**Your tasks**
(a) According to the news release on behavioral health services at Crossing Rivers Health, what position does Lacie Anthony hold?
(b) Pick up the news release on behavioral health services at Crossing Rivers Health after its final sentence and keep writing it.

**Passage provided**
= = =

Contact: Crossing Rivers Communications
Prairie du Chien, WI – Behavioral health services, offered locally at Crossing Rivers Health, have grown significantly over the last two years. A need for those services in this area, a growing public understanding of the importance of mental health, and a broader community approach to mental health are all contributing factors.
“Mental health is the same as any aspect of health,” says Lacie Anthony, Program Manager for the Center for Behavioral Health at Crossing Rivers Health. “We really can’t have one without the other,” Anthony continues, “If we’re not doing well physically, that is going to affect our mental health. If we’re not doing well from a mental health standpoint, we know through tons of research, that affects our physical health as well.”
In the last 18 months, Crossing Rivers Health has added a Licensed Clinical Therapist, full-time Psychiatric Nurse Practitioner, child/adolescent psychiatrist, and two behavioral health RNs. Matt Cram is a Behavioral Health Counselor and part of the growing Behavioral Health team. Cram, who sees patients of all ages, says, “I think it’s a big benefit to individuals in our community to have these services available locally.” He continues, “It’s important to have someone to talk to and be a guide, if needed.”

= = =

Records from a dataset:
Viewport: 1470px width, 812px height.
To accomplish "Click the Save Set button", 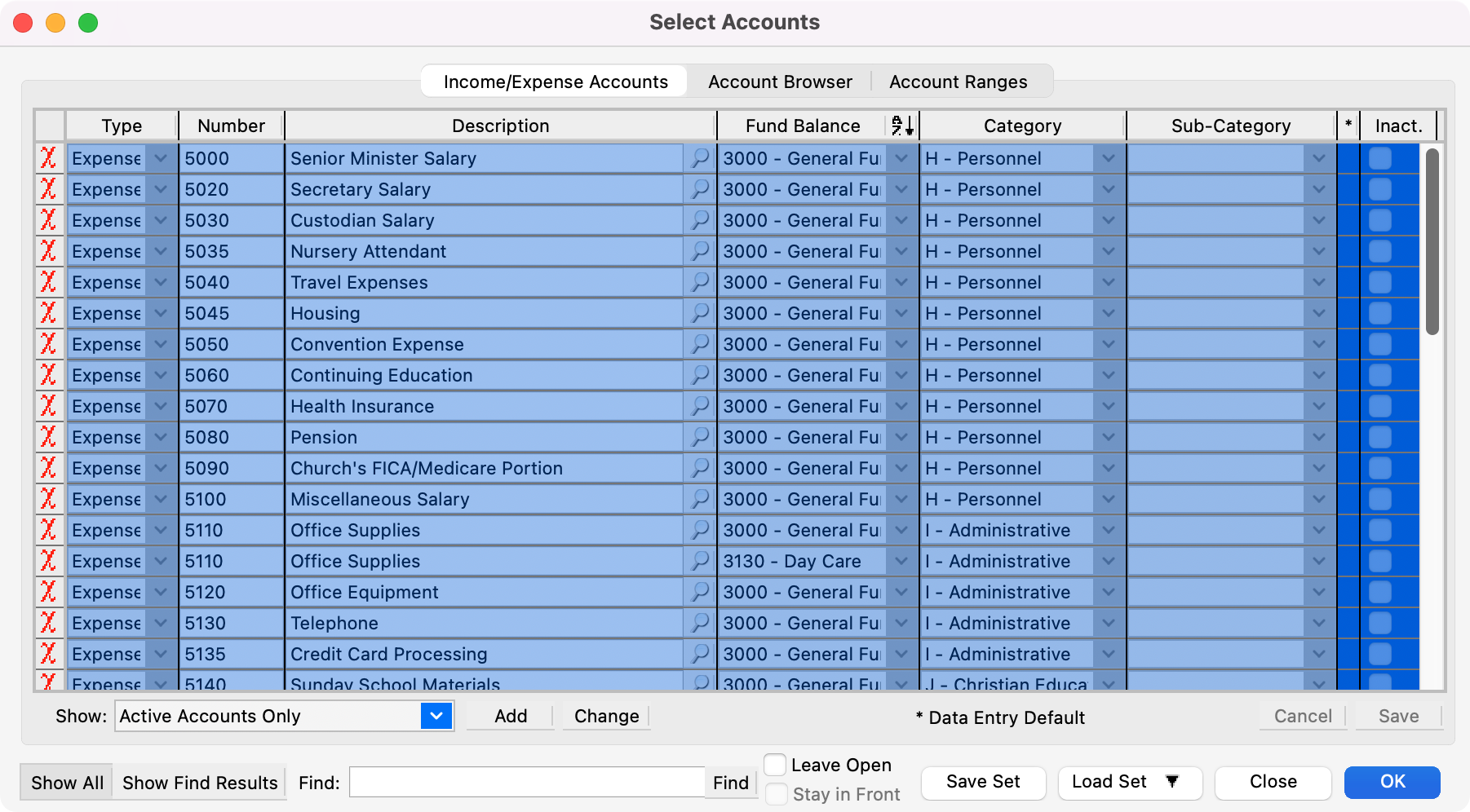I will 983,782.
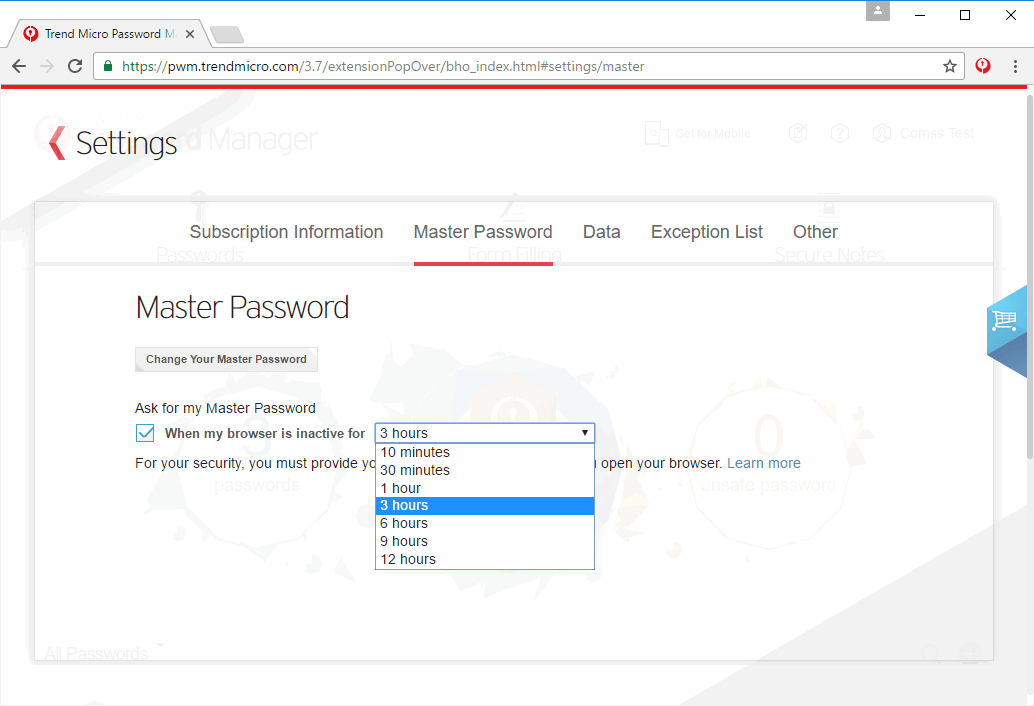Collapse the inactivity time dropdown
Image resolution: width=1034 pixels, height=706 pixels.
(x=484, y=433)
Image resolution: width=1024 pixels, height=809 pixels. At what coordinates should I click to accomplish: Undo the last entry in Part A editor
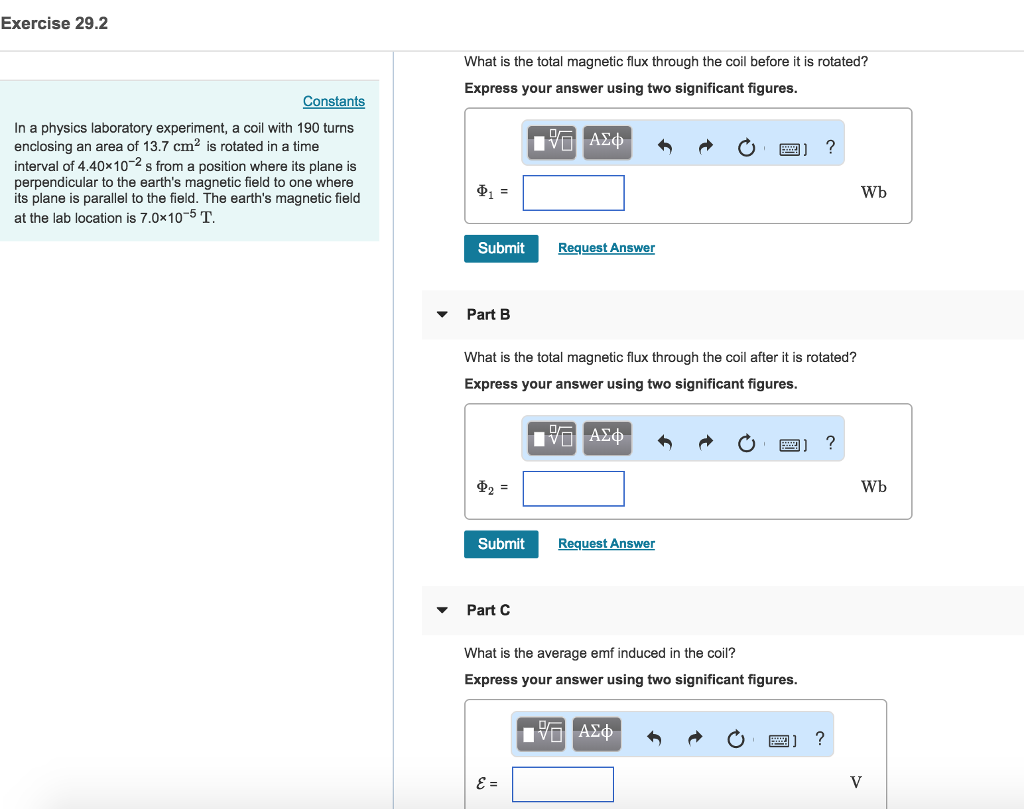coord(665,143)
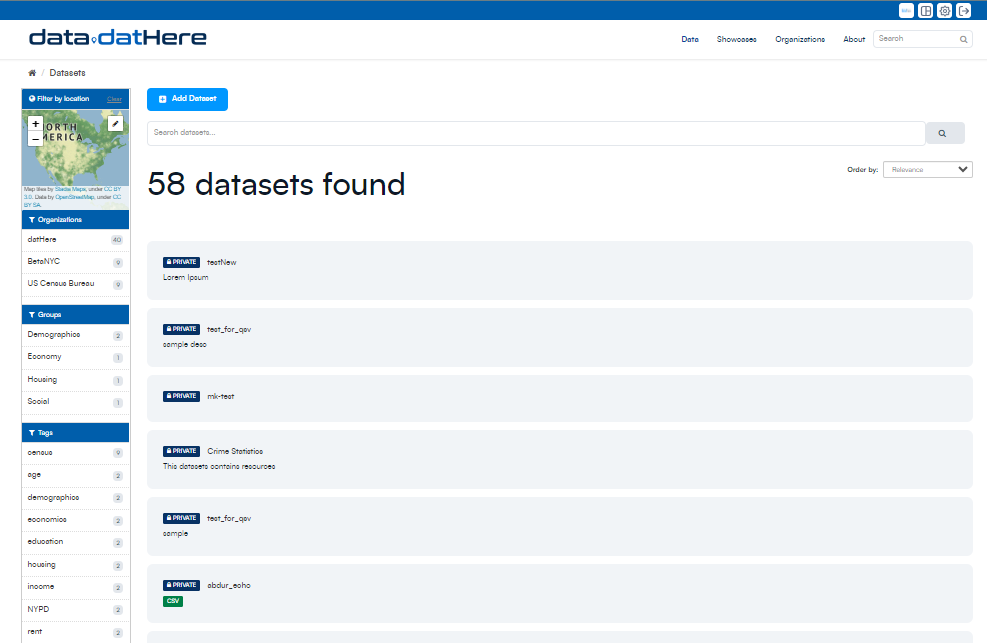Click the map draw pencil icon
Viewport: 987px width, 643px height.
[x=115, y=124]
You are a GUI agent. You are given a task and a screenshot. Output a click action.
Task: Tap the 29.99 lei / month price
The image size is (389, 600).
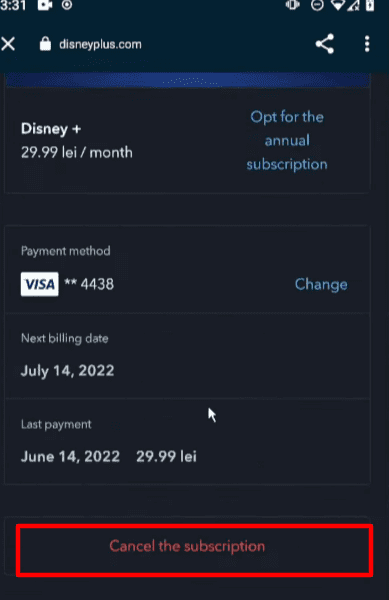pos(77,153)
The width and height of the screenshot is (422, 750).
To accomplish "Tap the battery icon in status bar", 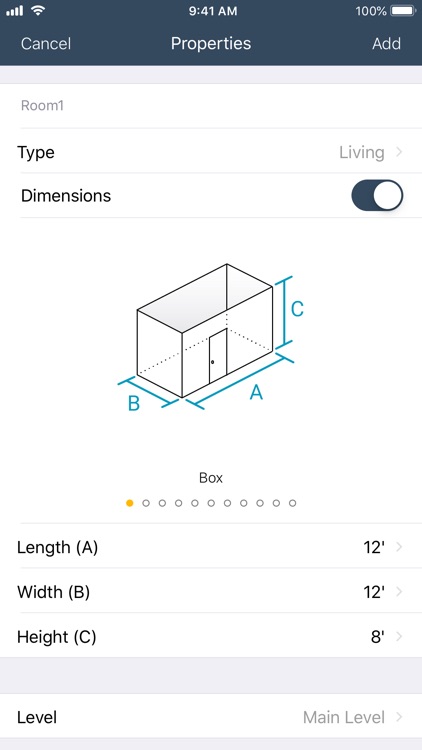I will point(403,11).
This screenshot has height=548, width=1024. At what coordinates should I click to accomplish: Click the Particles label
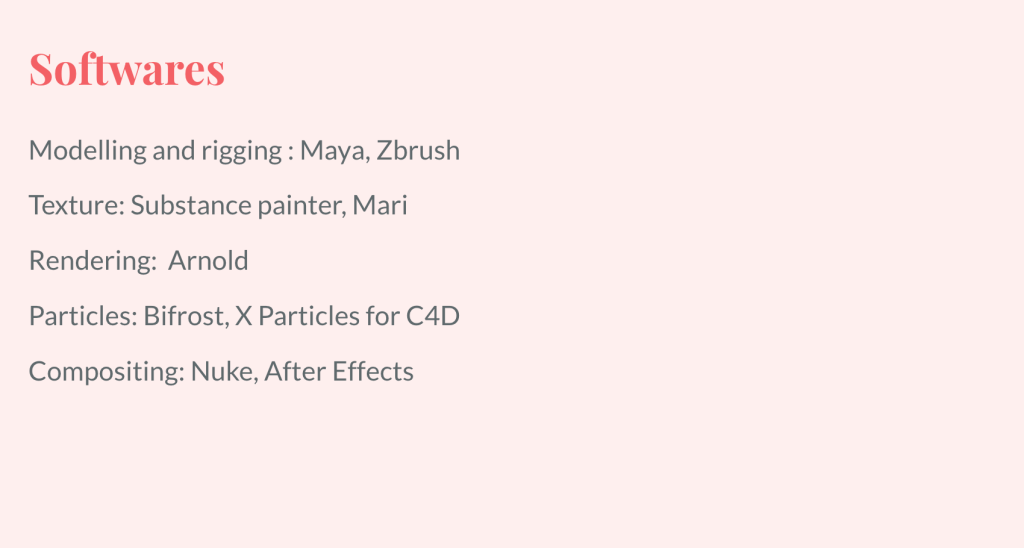83,316
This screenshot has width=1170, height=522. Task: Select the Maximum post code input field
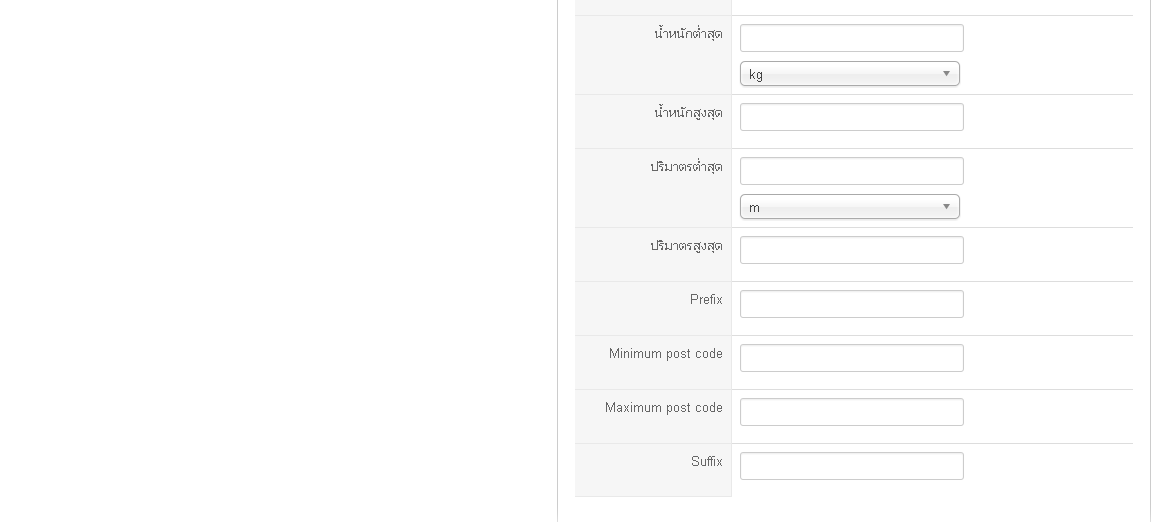(x=851, y=412)
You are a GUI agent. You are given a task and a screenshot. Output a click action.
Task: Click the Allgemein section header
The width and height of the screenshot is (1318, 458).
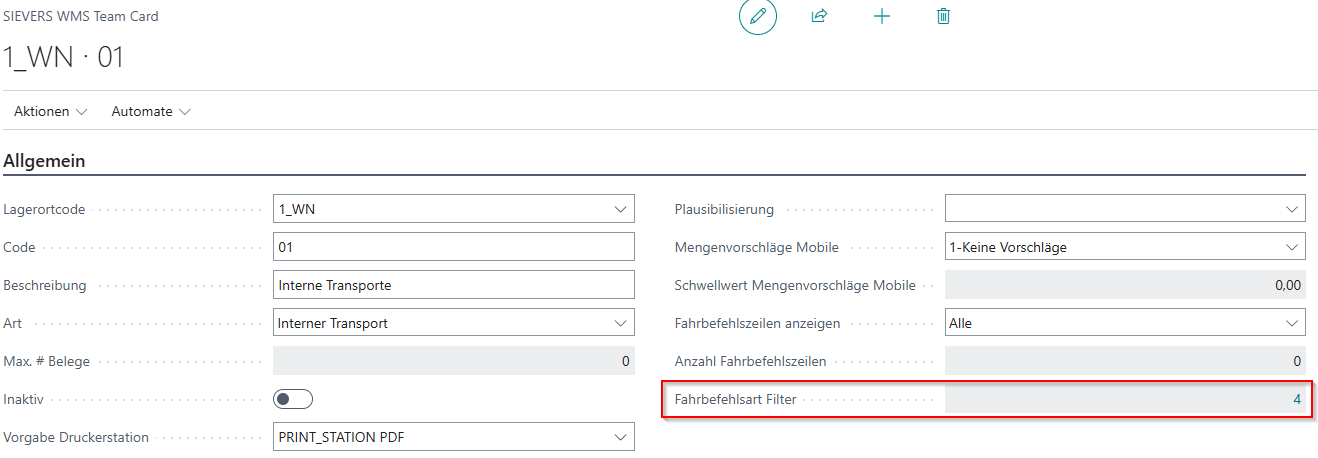tap(45, 161)
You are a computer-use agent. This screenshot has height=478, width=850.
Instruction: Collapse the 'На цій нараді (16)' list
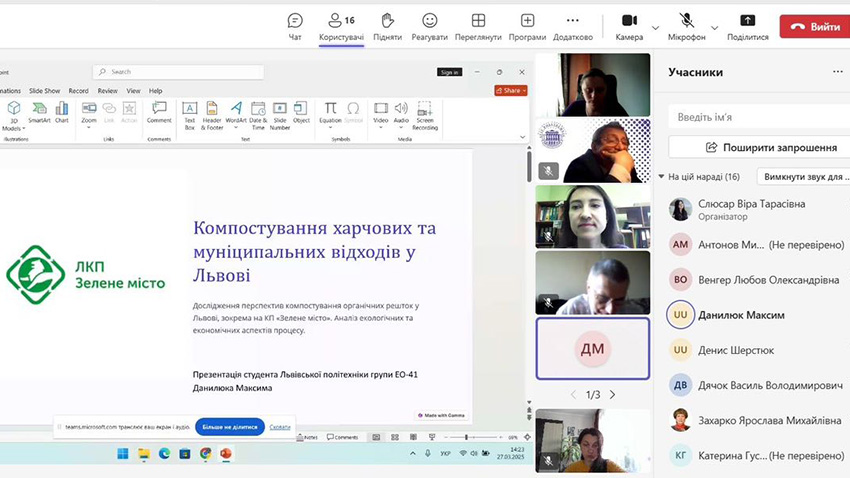click(661, 177)
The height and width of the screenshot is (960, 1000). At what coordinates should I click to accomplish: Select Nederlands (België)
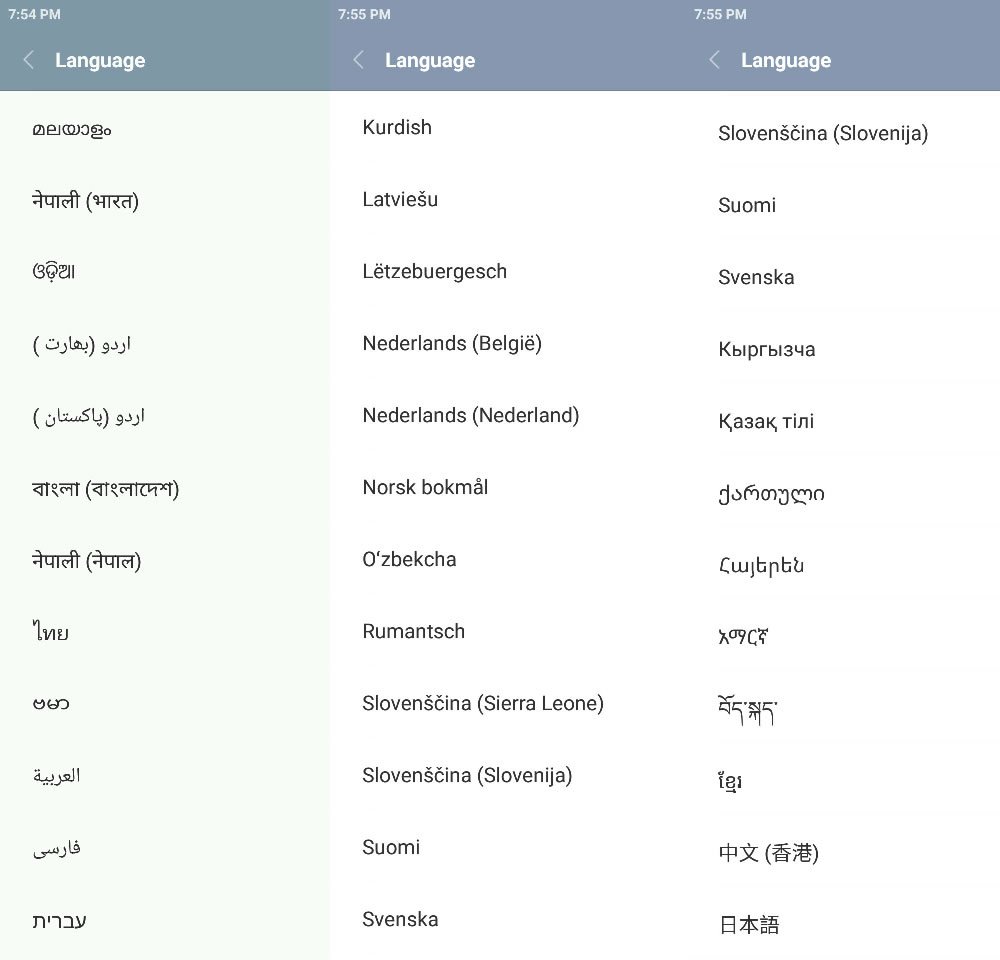[451, 343]
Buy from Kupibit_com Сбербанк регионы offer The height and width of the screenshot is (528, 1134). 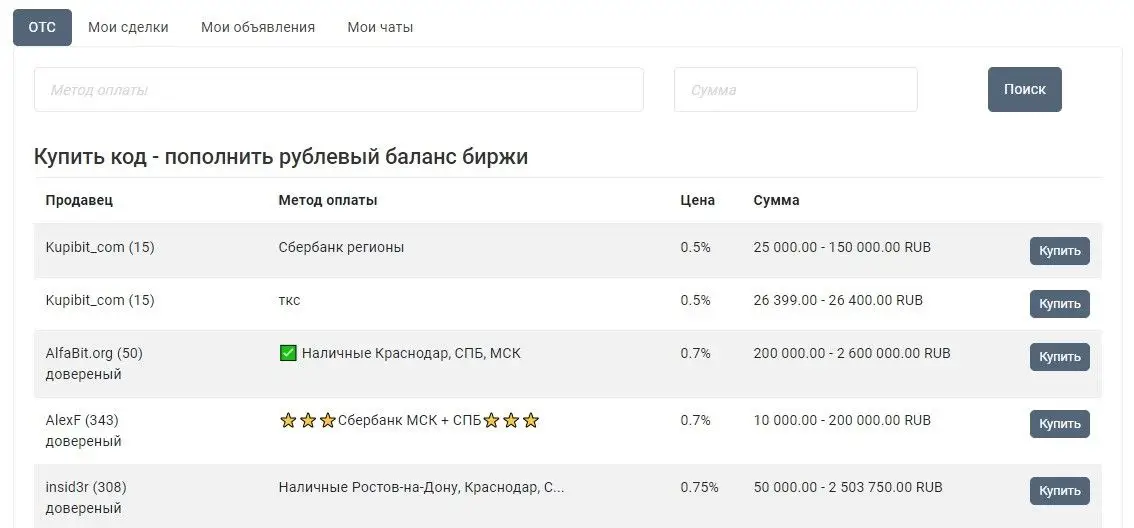pyautogui.click(x=1059, y=251)
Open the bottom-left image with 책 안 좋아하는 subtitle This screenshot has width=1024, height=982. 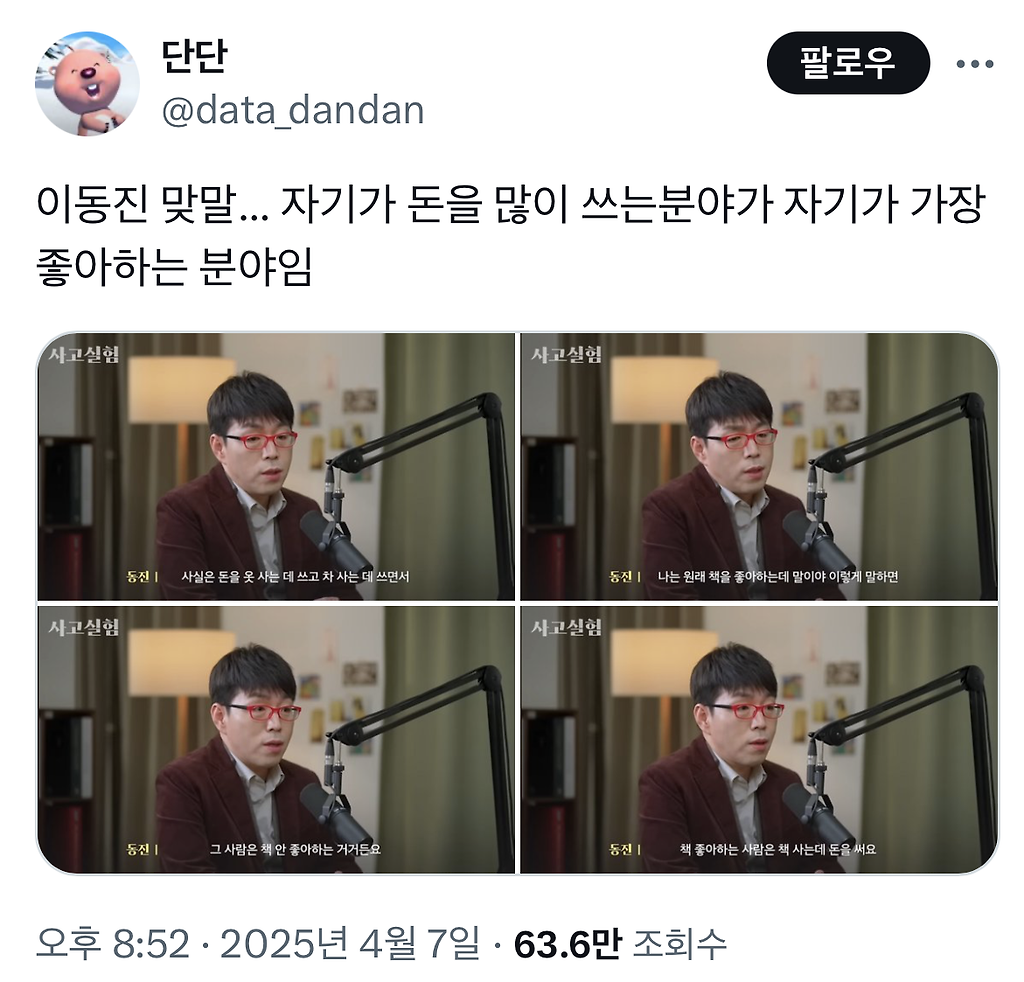point(276,739)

= = =

**Answers to each task**
(a) She is Program Manager for the Center for Behavioral Health at Crossing Rivers Health.

(b)
Along with the growth in behavioral health services at Crossing Rivers Health, area organizations are also reorganizing the Crawford County Mental Health Coalition. The goal, according to Anthony, is to collaborate to build healthier communities that support the mental, emotional, and social wellbeing of those living in our community. The coalition includes Crossing Rivers Health, Crawford County Health and Human Services, Crawford County Public Health, local law enforcement, UW Extension, Gundersen Health System, Tri-State Ambulance EMT Services, and Prairie du Chien School District.
A better understanding of the impact and importance of mental health has also contributed to the desire for these services. “It's an okay thing to reach out and ask for help. Everyone struggles,” says Anthony, “At some point in your life, you're going to go through some major change or some major loss. It's okay to say I'm not sure how to cope with this, or how to handle this situation.” She concludes, “Behavioral health is teaching people how to cope.”